I know it will eventually come to this. In therapy I am learning that I don't need to be overly nice to make up for my medical issues. I am getting there. I know when I say it one time, it will make it easier to tell people to fuck off. I just have to rip the band-aid off and do it!
Post by messykitchen on Aug 22, 2015 10:28:50 GMT -5
I lurk here sometimes from ML but just wanted to say what the FUCK. I am so sorry you have to hear such bullshit. And fuck your sister too. I am enraged on your behalf. You don't need to make a single excuse for your medical issues. That's like apologizing for being blonde, or something. Totally ridiculous. I know that's a simplified way of looking at things, but it's how I deal with my own struggles.
I would be damn proud to sit right next to you in the accessible section right with everyone else here.
I lurk here sometimes from ML but just wanted to say what the FUCK. I am so sorry you have to hear such bullshit. And fuck your sister too. I am enraged on your behalf. You don't need to make a single excuse for your medical issues. That's like apologizing for being blonde, or something. Totally ridiculous. I know that's a simplified way of looking at things, but it's how I deal with my own struggles.
I would be damn proud to sit right next to you in the accessible section right with everyone else here.
Thank you! I know I need to work on my self confidence. It's just difficult for me to understand why people treat me this way. I'm just trying to do the best I can with the cards I've been dealt. I just want to cut out all negativity out so hopefully I get the balls to stand up to these people whether they are family, coworkers, or whoever.
These people are assholes. I'm going to be honest with you- there are A LOT of fucking assholes in this world.
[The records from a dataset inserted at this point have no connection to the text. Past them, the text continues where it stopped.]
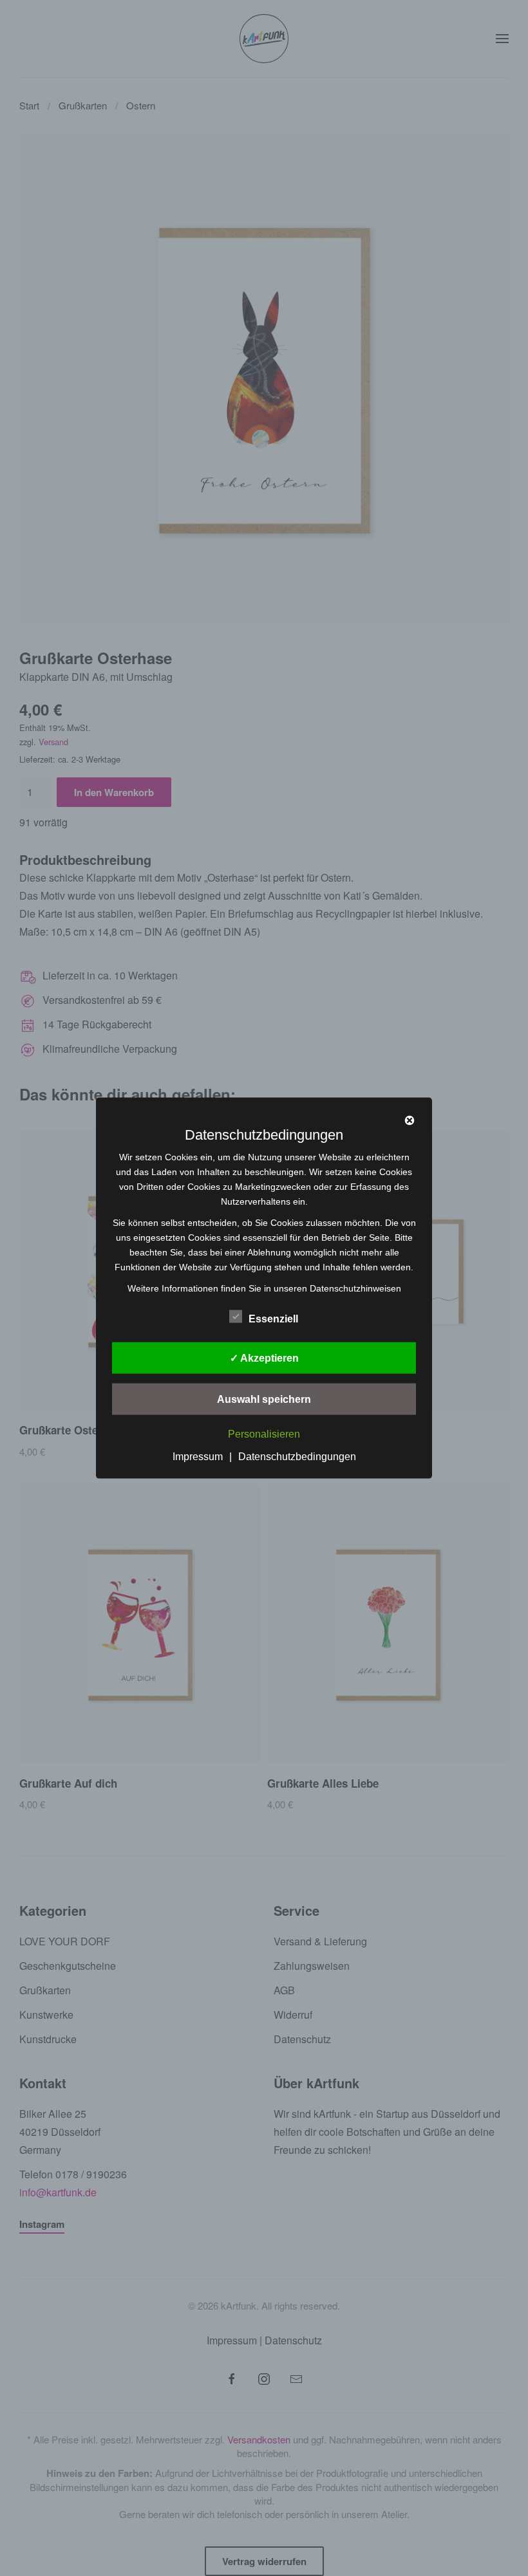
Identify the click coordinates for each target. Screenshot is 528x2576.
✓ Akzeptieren (264, 1357)
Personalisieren (264, 1434)
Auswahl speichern (264, 1398)
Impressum (198, 1456)
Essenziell (273, 1318)
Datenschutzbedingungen (297, 1456)
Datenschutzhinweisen (355, 1288)
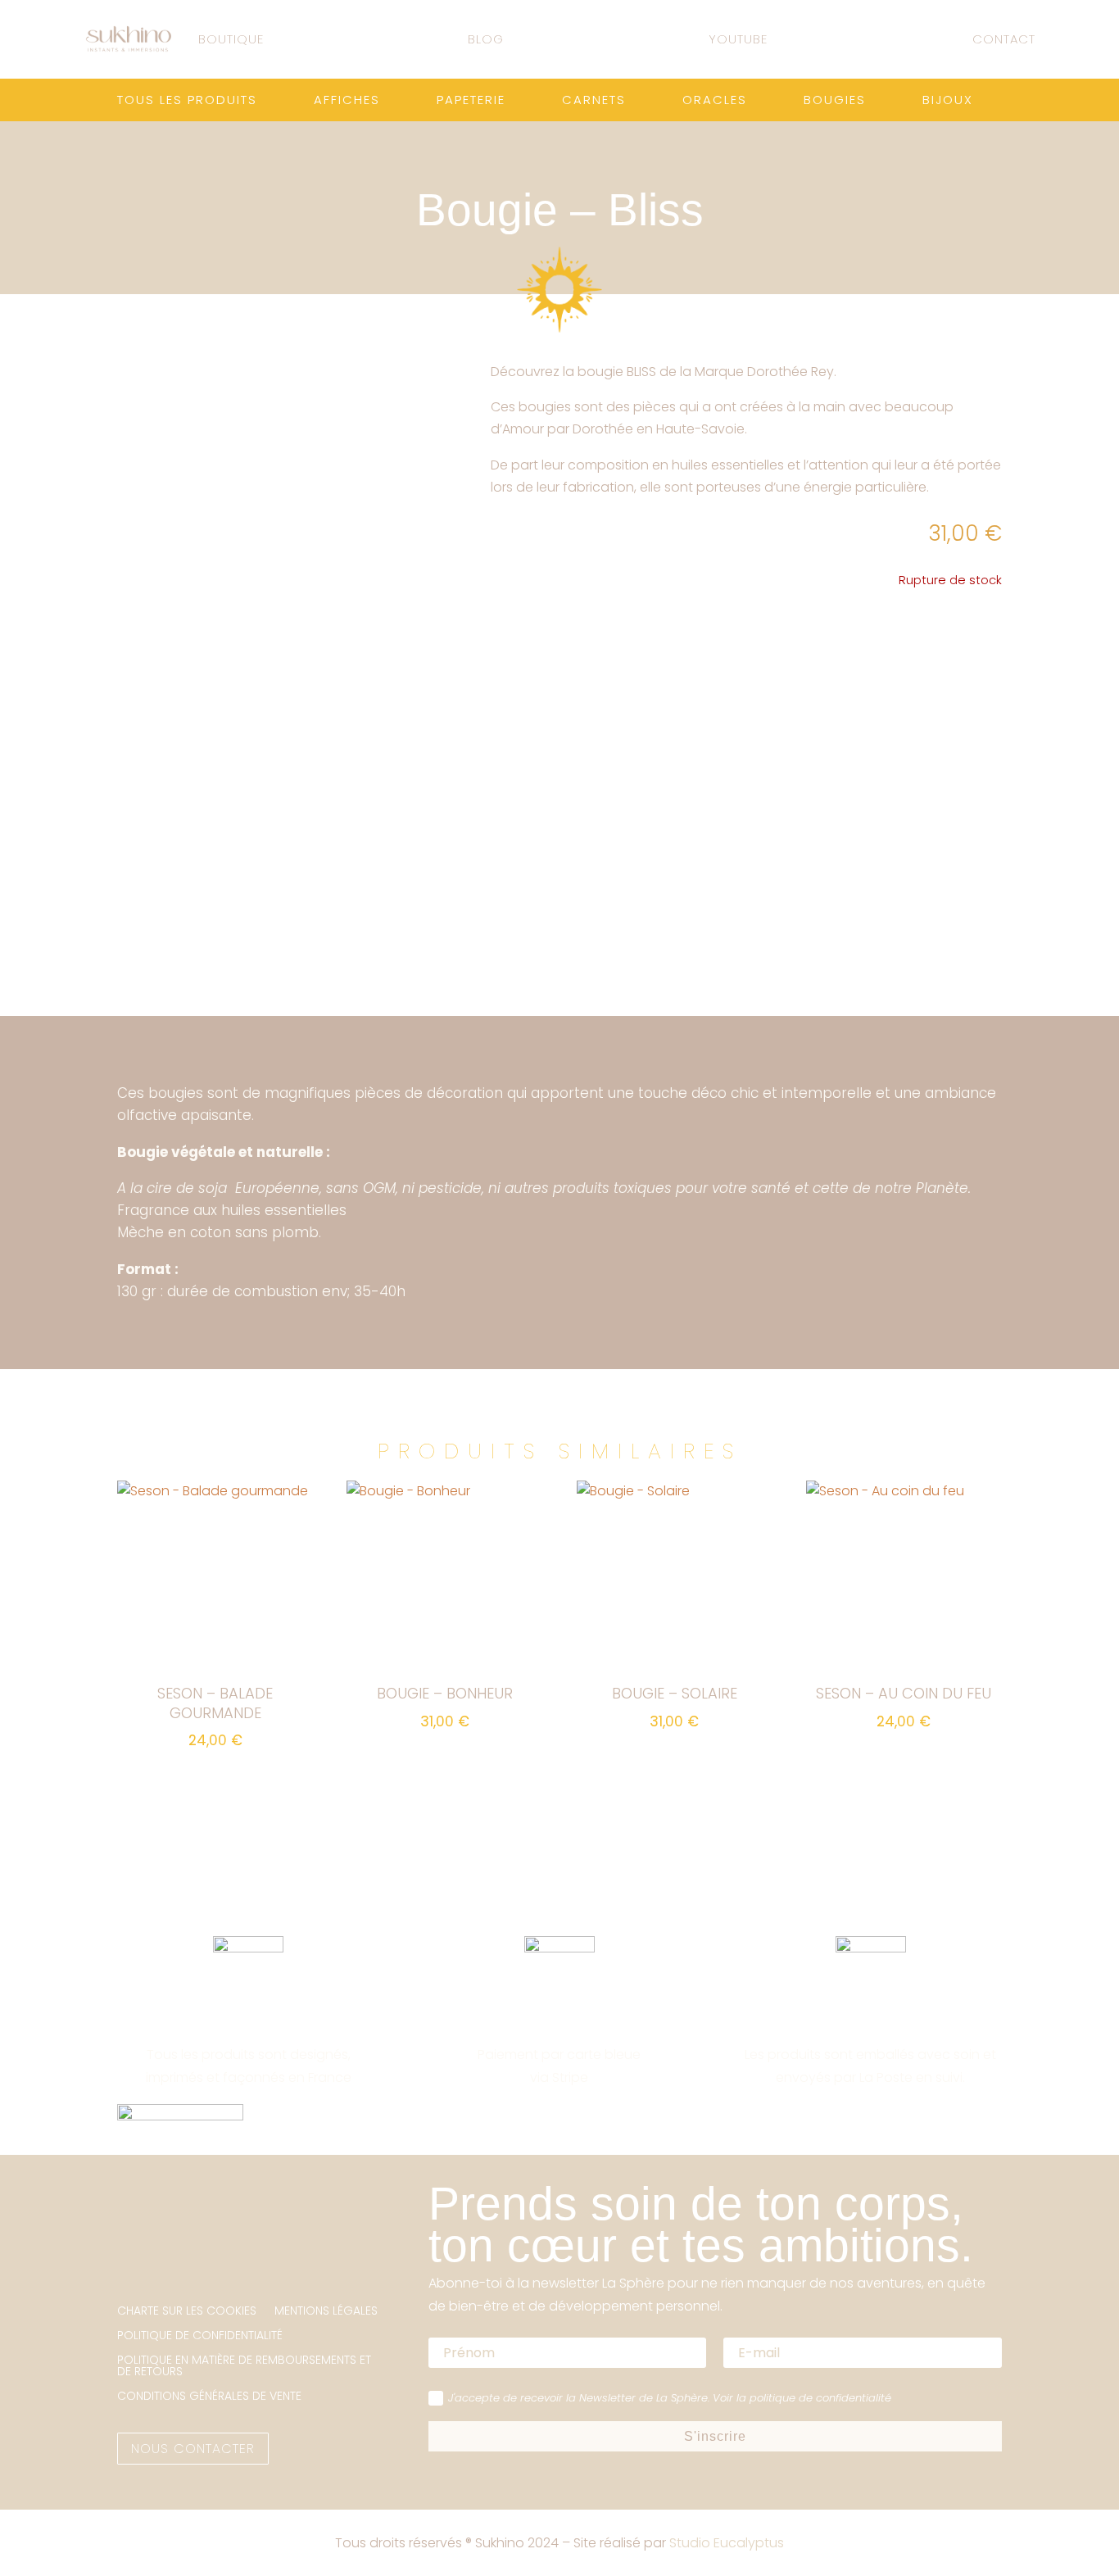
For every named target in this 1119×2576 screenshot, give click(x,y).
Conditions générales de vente (209, 2397)
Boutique (231, 39)
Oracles (714, 101)
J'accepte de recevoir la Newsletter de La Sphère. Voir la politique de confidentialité (669, 2398)
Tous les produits (187, 101)
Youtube (738, 39)
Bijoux (947, 101)
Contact (1003, 39)
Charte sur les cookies (186, 2312)
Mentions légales (326, 2312)
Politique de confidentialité (200, 2336)
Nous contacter (193, 2448)
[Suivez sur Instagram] (130, 2255)
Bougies (835, 101)
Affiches (347, 101)
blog (486, 39)
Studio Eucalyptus (726, 2542)
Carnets (594, 101)
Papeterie (471, 101)
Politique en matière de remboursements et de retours (244, 2366)
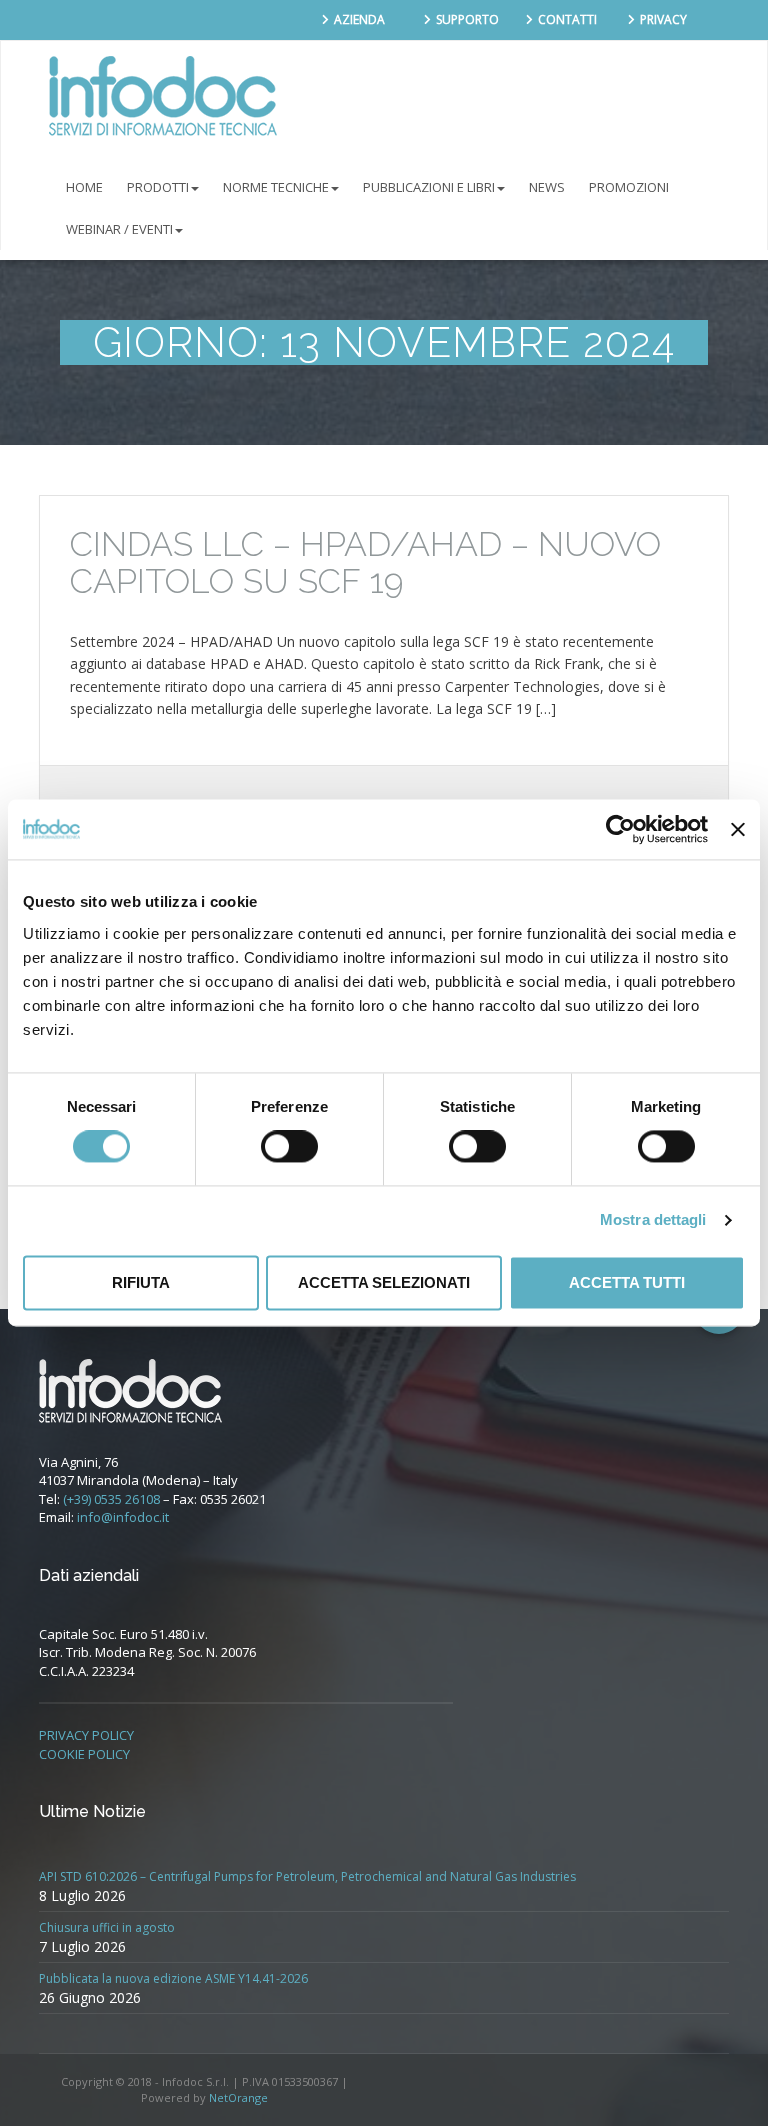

Being disabled somehow means that you draw more attention than those who blend in and you will probably find more stupid people in life than your fair share. I'm sorry. Try to find a way to respond and put a wall up so as to not allow their stupidity to ruin you day. The flip side is you will also find awesome people who make the world better and who are also drawn to you. I'm not disabled, but I've had a close friend with a disability and this has been my observation.
I'm beginning to learn that. I understand someone maybe feeling awkward around me, or not feeling comfortable because they are unsure how to act. I get that. It's the incredibly mean and malicious comments that are just uncalled for and are obviously intended to hurt me.
It is just frustrating when it feels like it happens all the time. I'm sorry your friend has also had to experience insensitive/mean people as well.